Attualità e Politica
02/01/2024 | 14:00
02/01/2024 | 14:00
ROMA – Non è possibile l’insediamento di nuove sale giochi nel Comune di Riccione, né tanto meno la delocalizzazione di sale già presenti sul territorio comunale. Lo ha stabilito la Quinta Sezione del Consiglio di Stato, che ha accolto l'appello di una sala bingo, rappresentata dall’avvocato Cino Benelli, e ha ribaltato la decisione del Tar Emilia-Romagna che aveva confermato una delibera di chiusura del Consiglio comunale di Riccione. Nel 2019, a seguito del regolamento per le sale gioco all’interno del territorio cittadino e della conseguente mappatura per l’identificazione dei luoghi sensibili, è stata imposta alla suddetta sala la chiusura o la delocalizzazione in una zona non soggetta a divieto. La legge regionale del 2013, infatti, impone che ci siano almeno 500 metri a separare sale giochi e spazi come istituti scolastici, centri sportivi o edifici di culto. Il Tribunale Amministrativo aveva motivato la propria decisione sostenendo che, non avendo espresso la società rimostranze al diniego opposto “dall’Agenzia delle Dogane e dei Monopoli allo spostamento dell’attività nel più vasto ambito dei comuni contigui o comunque vicini a Riccione”, non sussistesse “in alcun modo l’effetto espulsivo anche nei riguardi del più ampio ambito territoriale di cui si discute”. A suffragio della tesi, era stata citata una perizia che rilevava “l’esistenza di diverse zone periferiche del territorio comunale utili per la ri-localizzazione”. La parte ricorrente ha espresso le proprie perplessità in merito alla perizia urbanistica, della quale è stata perciò effettuata un’ulteriore verificazione, in quanto “l’appellante ribadisce che, pur avendo fatto tutto quanto razionalmente esigibile da un operatore economico massimamente diligente, si è trovata nell’oggettiva impossibilità di procedere alla delocalizzazione della propria attività di sala Bingo (dentro e fuori dai confini comunali)”.

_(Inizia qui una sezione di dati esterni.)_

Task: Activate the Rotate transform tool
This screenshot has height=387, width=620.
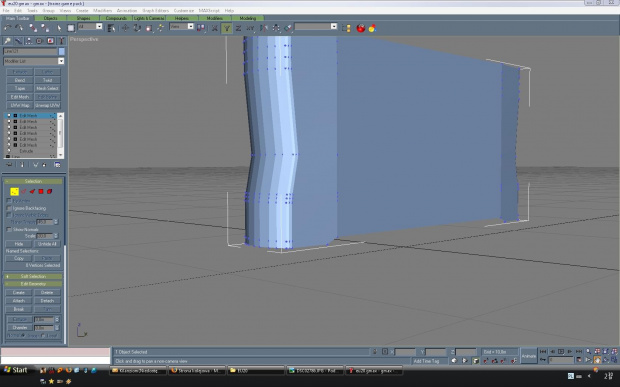Action: 137,28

Dalla verificazione è emerso che le aree che consentirebbero l’insediamento di un’attività di gioco legale occupano appena lo 0,5% del territorio comunale, e queste sono “aree in cui l’effettivo stato dei luoghi, per caratteristiche e consistenze insediative e di urbanizzazione, rende altamente improbabile la possibilità di localizzazione delle funzioni del gioco d’azzardo lecito”. È evidente, dunque, che “l’applicazione del criterio della distanza dai luoghi sensibili comporta l’impossibilità pratica di delocalizzazione di tali attività”. Evidenziata quindi la presenza di un effetto espulsivo “determinato sia dalla modestissima percentuale di territorio comunale utilizzabile (0,5%) sia dallo stato dei luoghi”. Palazzo Spada ha perciò accolto l'appello e annullato la sentenza del Tar, affermando che la delocalizzazione sia “del tutto impossibile” e la decisione non segua alcun “principio di proporzionalità”.